6  Reading SAS Datasets (+ Cleaning)

library(haven)
library(dplyr)

Attaching package: 'dplyr'
The following objects are masked from 'package:stats':

    filter, lag
The following objects are masked from 'package:base':

    intersect, setdiff, setequal, union
library(labelled)

We try to read a SAS dataset (e.g., SDTM DM). If not present, we synthesize an example.

dm_path <- "data/sdtm/dm.sas7bdat"

if (file.exists(dm_path)) {
  dm <- read_sas(dm_path)
} else {
  dm <- tibble::tibble(
    STUDYID = "XYZ123",
    USUBJID = sprintf("XYZ-%03d", 1:10),
    ARM = rep(c("Placebo","Active"), length.out=10),
    AGE = c(55, 62, 47, 50, 71, 66, 45, 59, 53, 68),
    SEX = rep(c("M","F"), length.out=10)
  )
  message("Synthesized `dm` since data/sdtm/dm.sas7bdat was not found.")
}
Synthesized `dm` since data/sdtm/dm.sas7bdat was not found.
str(dm)
tibble [10 × 5] (S3: tbl_df/tbl/data.frame)
 $ STUDYID: chr [1:10] "XYZ123" "XYZ123" "XYZ123" "XYZ123" ...
 $ USUBJID: chr [1:10] "XYZ-001" "XYZ-002" "XYZ-003" "XYZ-004" ...
 $ ARM    : chr [1:10] "Placebo" "Active" "Placebo" "Active" ...
 $ AGE    : num [1:10] 55 62 47 50 71 66 45 59 53 68
 $ SEX    : chr [1:10] "M" "F" "M" "F" ...

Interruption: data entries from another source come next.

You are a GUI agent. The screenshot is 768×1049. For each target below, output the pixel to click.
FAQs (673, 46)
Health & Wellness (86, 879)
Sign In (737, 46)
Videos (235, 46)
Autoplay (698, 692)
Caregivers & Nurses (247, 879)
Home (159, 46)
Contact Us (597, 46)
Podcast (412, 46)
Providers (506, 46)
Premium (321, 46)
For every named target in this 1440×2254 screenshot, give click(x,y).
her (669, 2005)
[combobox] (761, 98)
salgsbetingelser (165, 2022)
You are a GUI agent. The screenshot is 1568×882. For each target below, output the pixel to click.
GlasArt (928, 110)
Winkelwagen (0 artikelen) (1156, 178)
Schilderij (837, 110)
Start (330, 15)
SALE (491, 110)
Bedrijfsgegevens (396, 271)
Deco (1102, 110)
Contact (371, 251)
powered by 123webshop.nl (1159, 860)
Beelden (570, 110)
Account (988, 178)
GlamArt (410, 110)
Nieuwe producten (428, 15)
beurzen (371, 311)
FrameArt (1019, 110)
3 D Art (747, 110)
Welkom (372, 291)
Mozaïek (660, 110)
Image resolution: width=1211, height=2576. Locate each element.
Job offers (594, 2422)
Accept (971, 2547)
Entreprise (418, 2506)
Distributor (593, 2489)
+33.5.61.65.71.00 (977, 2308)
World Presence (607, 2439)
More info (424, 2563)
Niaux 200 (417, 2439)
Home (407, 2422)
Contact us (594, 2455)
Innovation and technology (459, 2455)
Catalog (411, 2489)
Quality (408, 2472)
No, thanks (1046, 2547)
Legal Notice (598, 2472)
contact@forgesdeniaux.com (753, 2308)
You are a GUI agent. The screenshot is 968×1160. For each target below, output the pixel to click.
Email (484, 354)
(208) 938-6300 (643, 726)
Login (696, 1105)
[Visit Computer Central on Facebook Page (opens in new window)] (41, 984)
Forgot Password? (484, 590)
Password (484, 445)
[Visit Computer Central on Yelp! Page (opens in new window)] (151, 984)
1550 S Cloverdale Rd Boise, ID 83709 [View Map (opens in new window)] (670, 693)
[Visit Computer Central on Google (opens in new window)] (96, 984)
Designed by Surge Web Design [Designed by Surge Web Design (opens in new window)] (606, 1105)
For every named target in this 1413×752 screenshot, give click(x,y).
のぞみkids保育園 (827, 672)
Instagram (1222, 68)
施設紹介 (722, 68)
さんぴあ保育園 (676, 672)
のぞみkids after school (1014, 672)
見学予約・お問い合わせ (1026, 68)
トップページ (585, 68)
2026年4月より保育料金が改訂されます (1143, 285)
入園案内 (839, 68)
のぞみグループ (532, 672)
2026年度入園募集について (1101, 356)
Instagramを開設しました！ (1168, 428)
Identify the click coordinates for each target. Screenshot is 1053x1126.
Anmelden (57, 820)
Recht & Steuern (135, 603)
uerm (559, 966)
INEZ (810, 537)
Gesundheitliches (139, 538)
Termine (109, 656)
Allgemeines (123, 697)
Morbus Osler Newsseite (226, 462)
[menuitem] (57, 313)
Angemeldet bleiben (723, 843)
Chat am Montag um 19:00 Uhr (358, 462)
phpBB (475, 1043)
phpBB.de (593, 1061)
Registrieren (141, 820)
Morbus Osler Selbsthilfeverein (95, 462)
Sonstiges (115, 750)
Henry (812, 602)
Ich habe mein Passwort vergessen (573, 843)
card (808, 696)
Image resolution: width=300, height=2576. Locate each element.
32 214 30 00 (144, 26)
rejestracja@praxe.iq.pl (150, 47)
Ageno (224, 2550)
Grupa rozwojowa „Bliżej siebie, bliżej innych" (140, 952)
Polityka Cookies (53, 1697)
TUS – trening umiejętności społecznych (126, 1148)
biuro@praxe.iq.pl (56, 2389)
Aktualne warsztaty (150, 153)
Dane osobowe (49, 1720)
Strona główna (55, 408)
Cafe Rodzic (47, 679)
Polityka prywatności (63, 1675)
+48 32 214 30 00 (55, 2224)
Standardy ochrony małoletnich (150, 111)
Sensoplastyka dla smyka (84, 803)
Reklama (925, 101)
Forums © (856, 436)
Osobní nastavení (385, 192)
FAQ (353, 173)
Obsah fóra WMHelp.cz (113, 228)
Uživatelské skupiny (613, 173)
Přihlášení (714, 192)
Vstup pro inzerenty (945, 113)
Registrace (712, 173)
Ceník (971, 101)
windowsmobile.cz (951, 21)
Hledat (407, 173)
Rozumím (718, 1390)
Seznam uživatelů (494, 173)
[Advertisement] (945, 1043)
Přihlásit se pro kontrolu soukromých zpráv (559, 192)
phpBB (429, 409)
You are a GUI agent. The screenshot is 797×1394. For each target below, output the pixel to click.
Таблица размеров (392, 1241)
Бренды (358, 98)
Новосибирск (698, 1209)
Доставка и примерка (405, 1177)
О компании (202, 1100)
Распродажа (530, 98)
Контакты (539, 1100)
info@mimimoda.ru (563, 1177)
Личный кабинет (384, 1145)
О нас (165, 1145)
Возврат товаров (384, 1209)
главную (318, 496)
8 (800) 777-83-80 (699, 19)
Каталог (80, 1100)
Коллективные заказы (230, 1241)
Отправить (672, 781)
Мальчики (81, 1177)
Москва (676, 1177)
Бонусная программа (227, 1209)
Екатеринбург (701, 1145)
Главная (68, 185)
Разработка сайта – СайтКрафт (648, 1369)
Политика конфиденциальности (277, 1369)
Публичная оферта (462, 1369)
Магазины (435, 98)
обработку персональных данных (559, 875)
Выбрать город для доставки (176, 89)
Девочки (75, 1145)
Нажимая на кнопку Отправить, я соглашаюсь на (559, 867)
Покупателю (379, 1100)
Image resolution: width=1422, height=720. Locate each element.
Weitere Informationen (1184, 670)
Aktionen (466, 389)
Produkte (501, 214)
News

6.1 Handling Labels & Missing

# Example: Convert blank strings "" to NA for character columns
convert_blanks_to_na <- function(x) {
  if (is.character(x)) x[x == ""] <- NA_character_
  x
}
dm <- dm |> mutate(across(where(is.character), convert_blanks_to_na))

6.2 Labelled to Factor (if needed)

if (inherits(dm$SEX, "labelled")) {
  dm <- dm |> mutate(SEX = to_factor(SEX))
}

6.3 Common Cleaning

dm <- dm |>
  mutate(
    AGEGR1 = cut(AGE, breaks=c(-Inf, 50, 65, Inf),
                 labels=c("<50","50-65", "65+"))
  )

7 Exercises

  1. Read another SAS dataset (e.g., sv.sas7bdat) if available. If not, create a synthetic tibble.
  2. Write a function to trim character whitespace for all character columns.
  3. Make a clean factor for ARM with levels Placebo < Active.